[PROVIDED RECORDS]
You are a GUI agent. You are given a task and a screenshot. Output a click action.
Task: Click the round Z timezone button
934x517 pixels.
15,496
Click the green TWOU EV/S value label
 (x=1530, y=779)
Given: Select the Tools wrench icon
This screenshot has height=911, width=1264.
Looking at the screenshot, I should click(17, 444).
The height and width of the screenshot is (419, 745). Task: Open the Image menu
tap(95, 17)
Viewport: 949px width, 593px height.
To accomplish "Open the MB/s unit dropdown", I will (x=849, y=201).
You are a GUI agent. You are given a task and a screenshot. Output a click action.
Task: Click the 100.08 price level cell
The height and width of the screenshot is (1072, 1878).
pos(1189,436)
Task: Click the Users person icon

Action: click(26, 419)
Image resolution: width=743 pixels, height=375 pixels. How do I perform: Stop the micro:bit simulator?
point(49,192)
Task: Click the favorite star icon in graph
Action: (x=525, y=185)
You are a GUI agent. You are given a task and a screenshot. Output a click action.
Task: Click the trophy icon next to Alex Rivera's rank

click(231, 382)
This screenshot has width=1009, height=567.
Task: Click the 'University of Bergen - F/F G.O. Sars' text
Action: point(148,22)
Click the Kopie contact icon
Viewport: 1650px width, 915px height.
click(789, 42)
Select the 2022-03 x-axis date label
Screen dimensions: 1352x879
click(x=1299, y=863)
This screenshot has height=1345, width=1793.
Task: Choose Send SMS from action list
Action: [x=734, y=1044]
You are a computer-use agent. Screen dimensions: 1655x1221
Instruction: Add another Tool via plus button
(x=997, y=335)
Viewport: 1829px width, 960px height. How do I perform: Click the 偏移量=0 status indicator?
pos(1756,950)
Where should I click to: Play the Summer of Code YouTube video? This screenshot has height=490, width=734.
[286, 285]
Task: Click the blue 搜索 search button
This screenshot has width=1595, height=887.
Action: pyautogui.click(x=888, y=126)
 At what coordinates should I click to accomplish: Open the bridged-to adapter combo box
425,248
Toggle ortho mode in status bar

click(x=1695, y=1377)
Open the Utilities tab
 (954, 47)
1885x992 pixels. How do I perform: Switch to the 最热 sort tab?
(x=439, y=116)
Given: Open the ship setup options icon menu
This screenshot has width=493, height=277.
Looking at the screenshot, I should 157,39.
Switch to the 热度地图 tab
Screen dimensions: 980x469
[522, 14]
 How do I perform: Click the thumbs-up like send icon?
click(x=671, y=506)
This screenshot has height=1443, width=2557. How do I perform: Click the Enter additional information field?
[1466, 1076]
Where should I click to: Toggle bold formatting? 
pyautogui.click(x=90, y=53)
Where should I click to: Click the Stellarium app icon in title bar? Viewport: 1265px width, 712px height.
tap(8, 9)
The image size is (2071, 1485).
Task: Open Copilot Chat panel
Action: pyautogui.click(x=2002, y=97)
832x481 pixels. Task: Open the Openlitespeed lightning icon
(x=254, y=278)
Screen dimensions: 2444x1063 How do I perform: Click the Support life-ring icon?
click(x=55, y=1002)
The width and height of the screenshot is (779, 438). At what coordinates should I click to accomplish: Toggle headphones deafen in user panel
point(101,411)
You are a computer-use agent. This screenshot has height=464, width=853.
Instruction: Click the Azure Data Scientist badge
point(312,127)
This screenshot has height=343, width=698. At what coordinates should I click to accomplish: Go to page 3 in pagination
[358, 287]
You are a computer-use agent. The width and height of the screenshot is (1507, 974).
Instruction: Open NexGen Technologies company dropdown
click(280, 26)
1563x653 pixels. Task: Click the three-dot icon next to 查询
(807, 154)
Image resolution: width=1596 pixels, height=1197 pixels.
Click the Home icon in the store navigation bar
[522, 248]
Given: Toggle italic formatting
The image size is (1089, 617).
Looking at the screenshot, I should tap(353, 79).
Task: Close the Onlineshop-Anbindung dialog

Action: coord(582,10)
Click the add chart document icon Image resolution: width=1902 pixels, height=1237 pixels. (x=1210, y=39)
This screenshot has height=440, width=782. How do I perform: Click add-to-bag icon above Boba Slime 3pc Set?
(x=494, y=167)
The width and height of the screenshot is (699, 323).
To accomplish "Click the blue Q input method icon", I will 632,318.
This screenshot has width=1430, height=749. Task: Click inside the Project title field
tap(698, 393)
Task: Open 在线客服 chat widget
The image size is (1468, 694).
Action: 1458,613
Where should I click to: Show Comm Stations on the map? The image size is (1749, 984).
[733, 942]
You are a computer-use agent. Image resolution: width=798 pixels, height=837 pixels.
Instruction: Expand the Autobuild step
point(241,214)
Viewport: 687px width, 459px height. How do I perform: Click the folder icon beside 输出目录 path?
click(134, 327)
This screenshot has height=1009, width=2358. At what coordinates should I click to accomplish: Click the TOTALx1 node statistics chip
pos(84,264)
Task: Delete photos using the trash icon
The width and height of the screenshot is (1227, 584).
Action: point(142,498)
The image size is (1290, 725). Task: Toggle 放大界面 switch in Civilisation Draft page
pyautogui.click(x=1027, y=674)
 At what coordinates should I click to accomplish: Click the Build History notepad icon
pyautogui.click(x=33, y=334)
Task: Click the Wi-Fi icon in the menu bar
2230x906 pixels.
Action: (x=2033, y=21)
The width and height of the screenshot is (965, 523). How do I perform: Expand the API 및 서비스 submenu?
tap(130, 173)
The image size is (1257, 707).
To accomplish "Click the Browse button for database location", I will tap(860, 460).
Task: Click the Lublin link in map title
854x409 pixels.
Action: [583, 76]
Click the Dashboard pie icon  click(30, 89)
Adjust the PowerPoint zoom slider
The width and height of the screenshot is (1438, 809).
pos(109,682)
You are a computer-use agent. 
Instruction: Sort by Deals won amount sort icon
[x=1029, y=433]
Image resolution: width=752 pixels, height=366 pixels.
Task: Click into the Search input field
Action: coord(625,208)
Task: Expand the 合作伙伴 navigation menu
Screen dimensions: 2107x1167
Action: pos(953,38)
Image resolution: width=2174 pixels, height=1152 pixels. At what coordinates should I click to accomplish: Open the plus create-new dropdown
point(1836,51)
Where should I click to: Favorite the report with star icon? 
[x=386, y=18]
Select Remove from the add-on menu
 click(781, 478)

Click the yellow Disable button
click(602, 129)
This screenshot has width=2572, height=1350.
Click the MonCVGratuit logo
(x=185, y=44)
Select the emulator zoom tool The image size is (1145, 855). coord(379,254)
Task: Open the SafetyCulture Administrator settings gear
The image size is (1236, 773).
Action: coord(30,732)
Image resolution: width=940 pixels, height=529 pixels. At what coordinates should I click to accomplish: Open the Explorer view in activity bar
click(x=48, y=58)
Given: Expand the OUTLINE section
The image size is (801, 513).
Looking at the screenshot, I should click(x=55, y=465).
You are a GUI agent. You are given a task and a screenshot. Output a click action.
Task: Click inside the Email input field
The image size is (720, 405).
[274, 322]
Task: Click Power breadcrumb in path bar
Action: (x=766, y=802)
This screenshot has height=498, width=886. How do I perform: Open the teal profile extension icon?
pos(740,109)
[/PROVIDED RECORDS]
Return every line of the records in which the word "will" is found.

To accomplish "Open the MB/s unit dropdown", I will (x=849, y=201).
To accomplish "Click the blue Q input method icon", I will 632,318.
To accomplish "Click the Browse button for database location", I will tap(860, 460).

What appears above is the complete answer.